## Set problem
Please format the lines of the items below as a JSON list of strings, one string per line, skipping blank lines and leaving out the pictures. Include only the lines from the one containing "You are a computer-use" through the end of the items.

## The input
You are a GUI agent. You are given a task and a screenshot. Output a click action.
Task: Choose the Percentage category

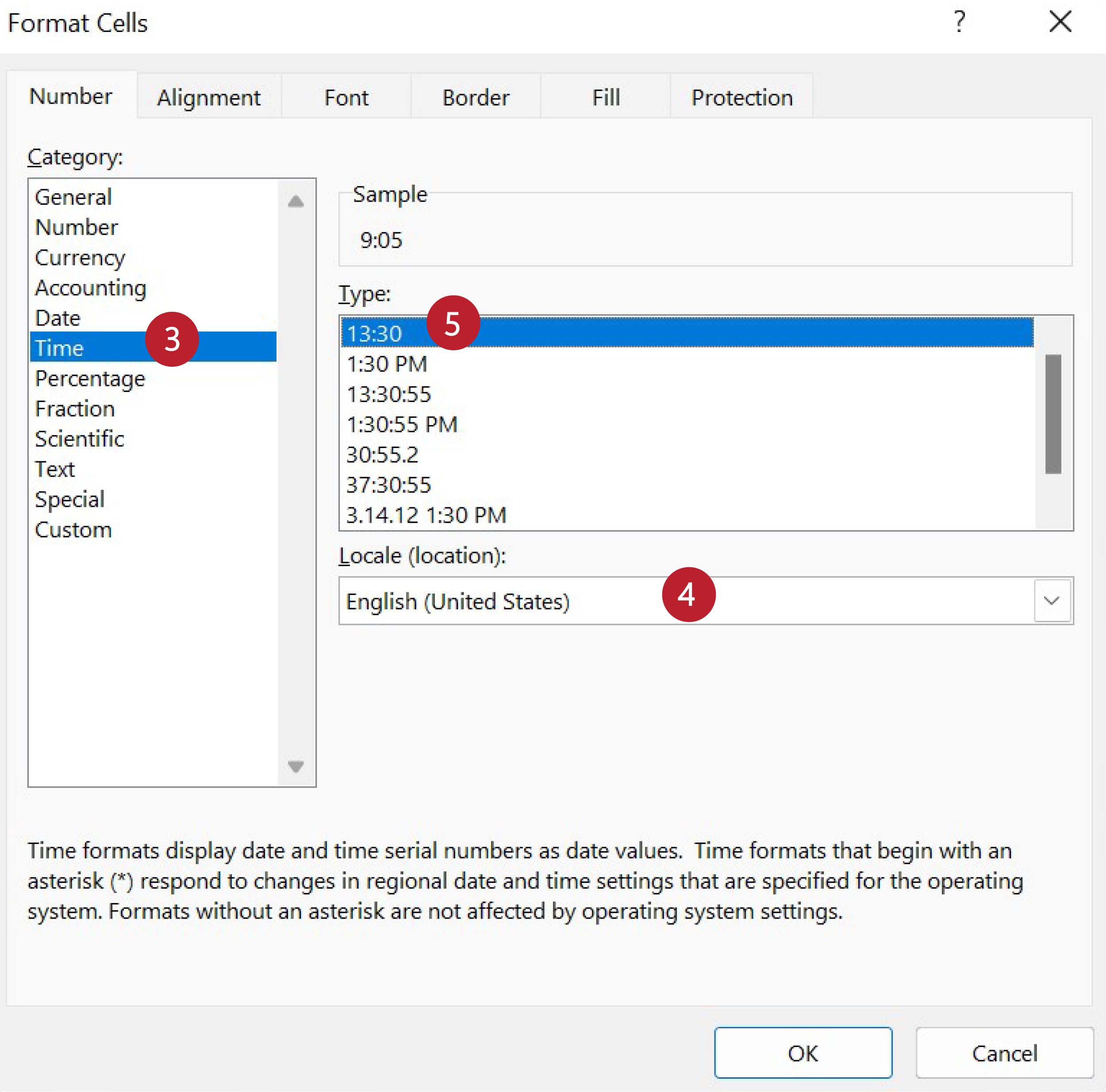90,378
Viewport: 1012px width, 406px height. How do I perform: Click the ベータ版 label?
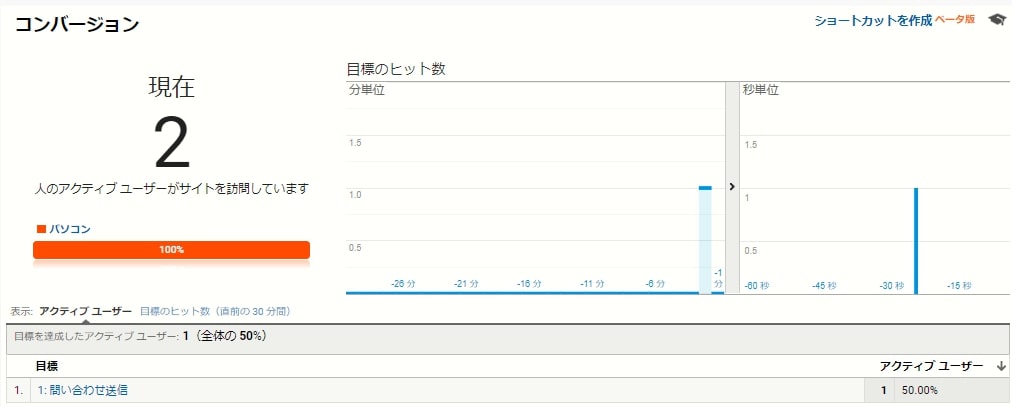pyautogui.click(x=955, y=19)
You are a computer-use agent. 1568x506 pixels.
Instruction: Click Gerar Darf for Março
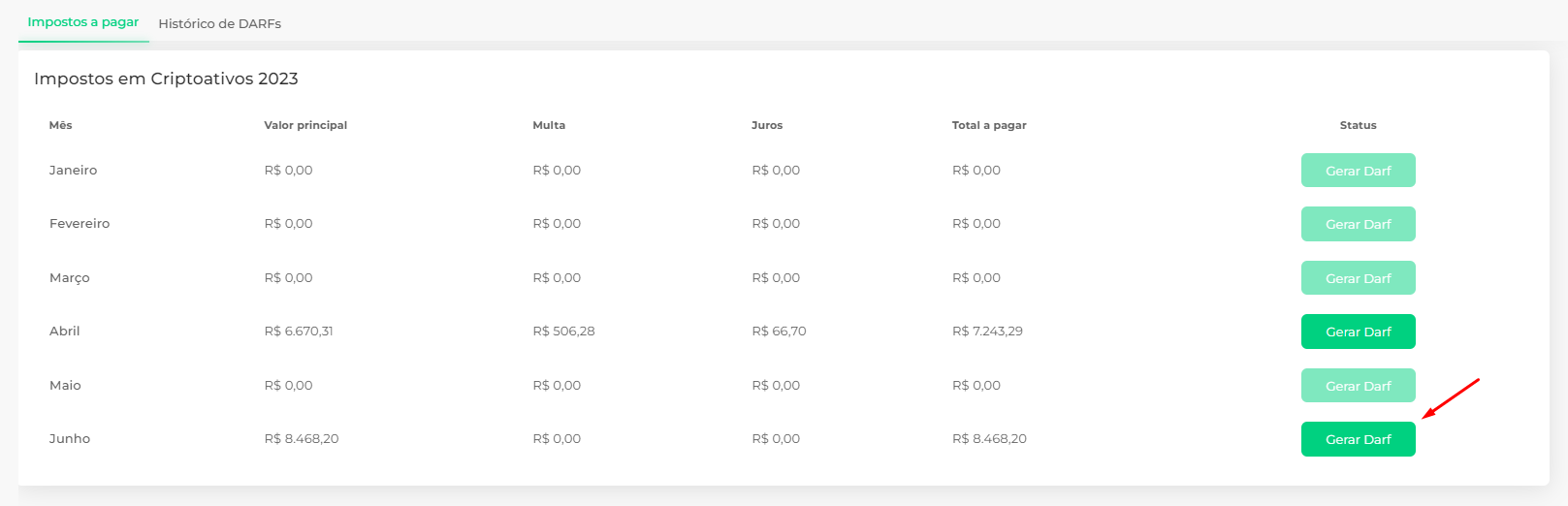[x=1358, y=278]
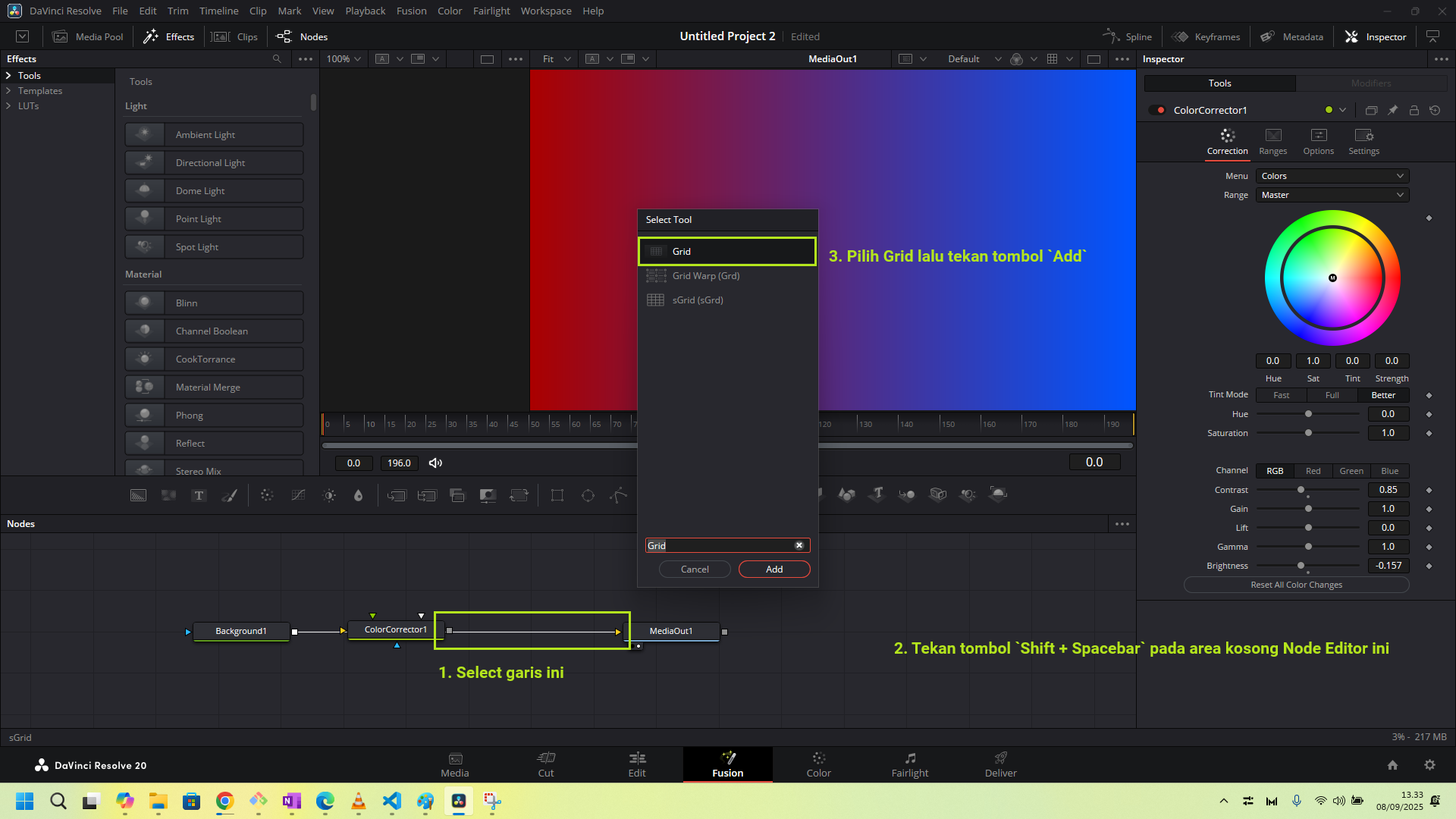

## Solution
[
  "You are a computer-use agent. 1568x506 pixels.",
  "Instruction: Click Gerar Darf for Março",
  "[x=1358, y=278]"
]